Beaucoup de familles de disparus ont dépensé toutes leurs économies dans la recherche de leurs proches, sans aide officielle, affirme la chercheuse Sara Kayyali, de HRW.

"Il n'existe même pas de mécanisme centralisé pour les gens qui veulent enregistrer leur proche disparu (...), ce qui montre à quel point ce dossier, aux yeux des autorités locales et de la coalition dirigée par les Etats-Unis, n'est pas prioritaire", ajoute-t-elle.

- "J'ai cherché partout" -

A cette impasse administrative, s'ajoutent les énormes destructions que l'offensive contre Raqa a causées.

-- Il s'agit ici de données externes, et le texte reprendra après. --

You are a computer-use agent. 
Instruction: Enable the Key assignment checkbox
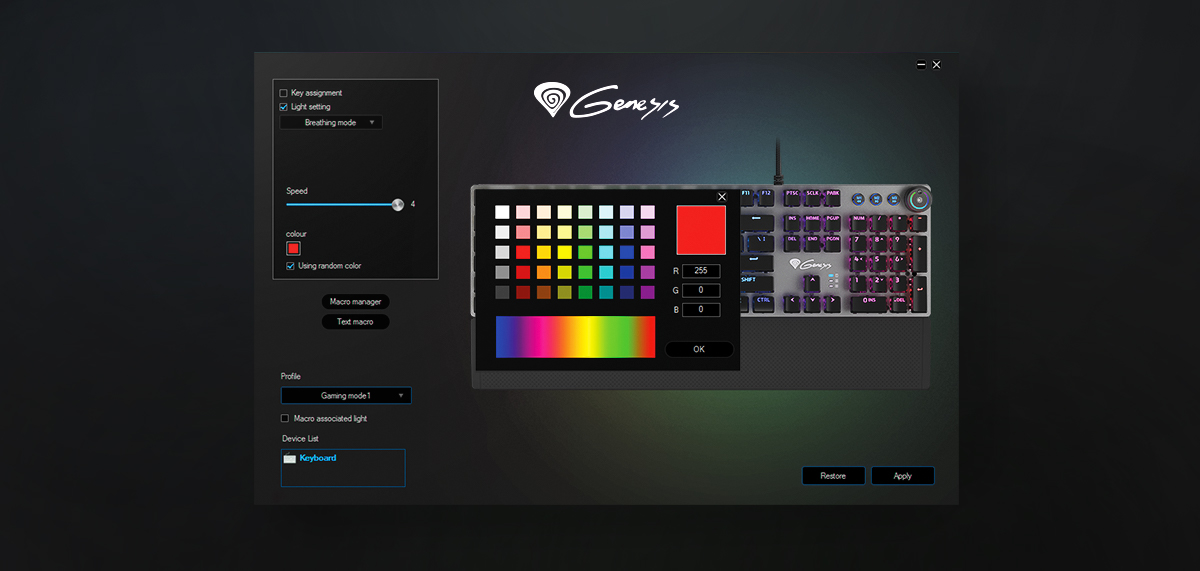[x=284, y=93]
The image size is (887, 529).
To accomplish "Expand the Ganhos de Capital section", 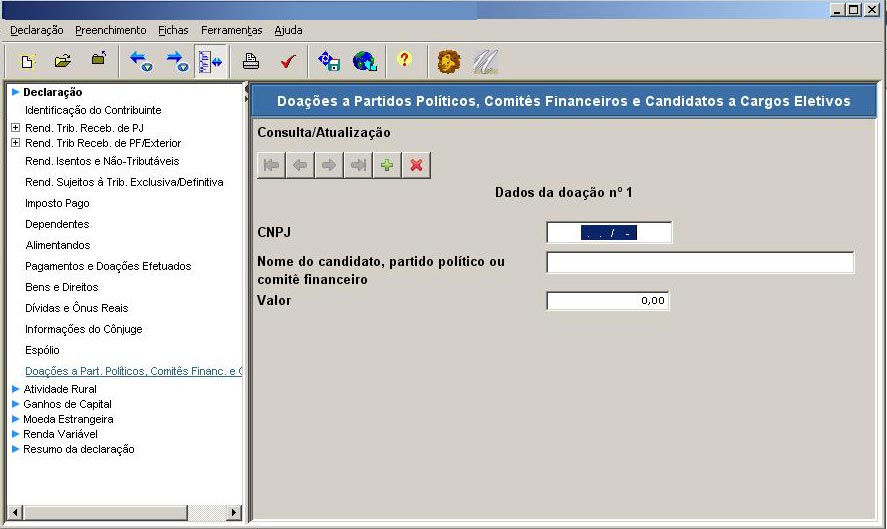I will click(15, 404).
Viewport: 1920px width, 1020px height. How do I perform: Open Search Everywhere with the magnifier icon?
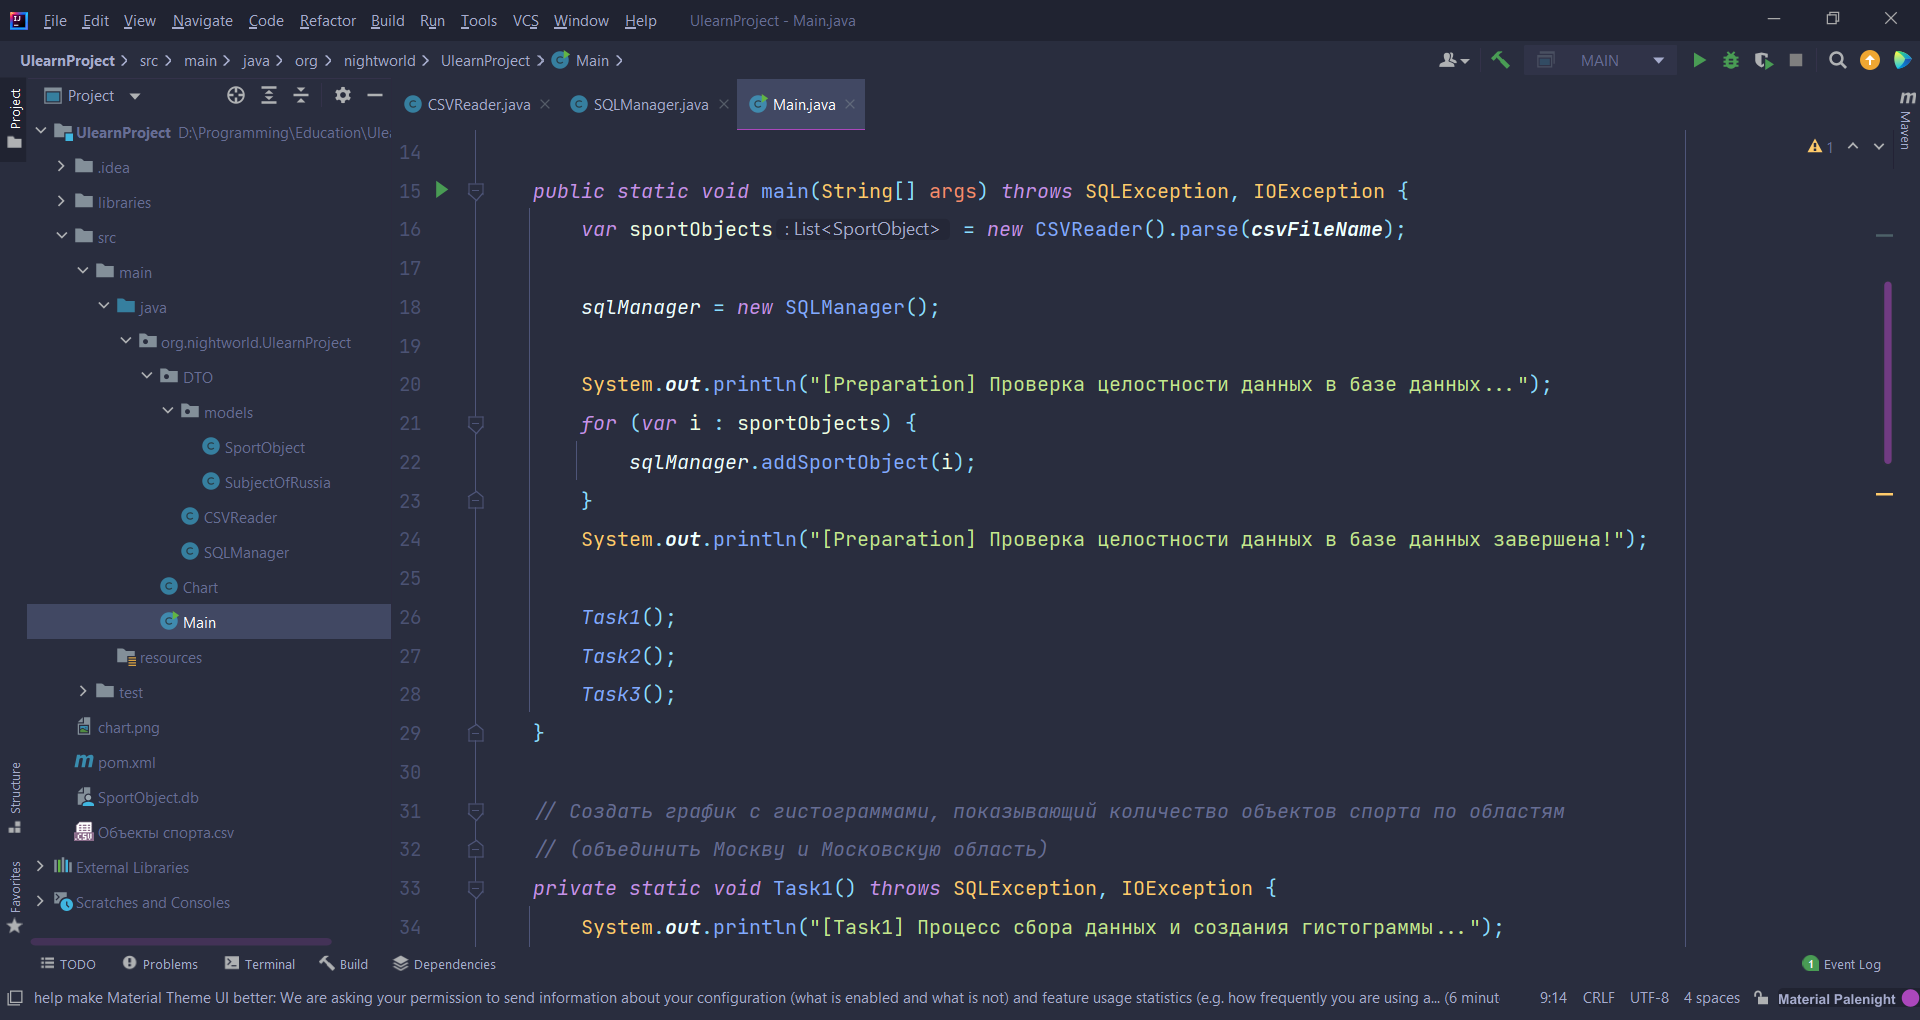coord(1837,60)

"De nombreuses prisons dans lesquelles se trouvaient les personnes détenues ou enlevées ont été prises dans le feu des combats", explique Mme Kayyali, rendant "significativement plausible" l'hypothèse selon laquelle ils ont été tués.

Le dernier espoir auquel les familles s'accrochent, ce sont les nombreuses fosses communes à travers Raqa.

Des secouristes équipés d'un matériel rudimentaire ont déterré jusqu'à présent 2.500 corps, selon Amnesty International.

Le personnel ayant creusé récemment une fosse commune a indiqué avoir reçu 360 demandes de familles cherchant à identifier un proche parmi les restes découverts, indique Yasser al-Khamees, qui dirige l'équipe en charge de ce site.

Zarifa Mahmoud Nazzal explique avoir fouillé les fosses communes de Raqa à la recherche de son fils Moussa, arrêté il y a trois ans par l'EI alors qu'il avait juste 17 ans.

"J'essaie de l'identifier par le grain de beauté qu'il a entre ses sourcils ou par des brûlures sur son pied", dit cette femme de 50 ans qui vit dans une modeste maison dans le quartier de Daraiyah.

"Où puis-je encore le chercher? (...) J'ai cherché partout", confie-t-elle, avant d'éclater en sanglots.

"J'ai encore espoir qu'il reviendra, mais j'ai perdu tout espoir de recevoir une aide officielle".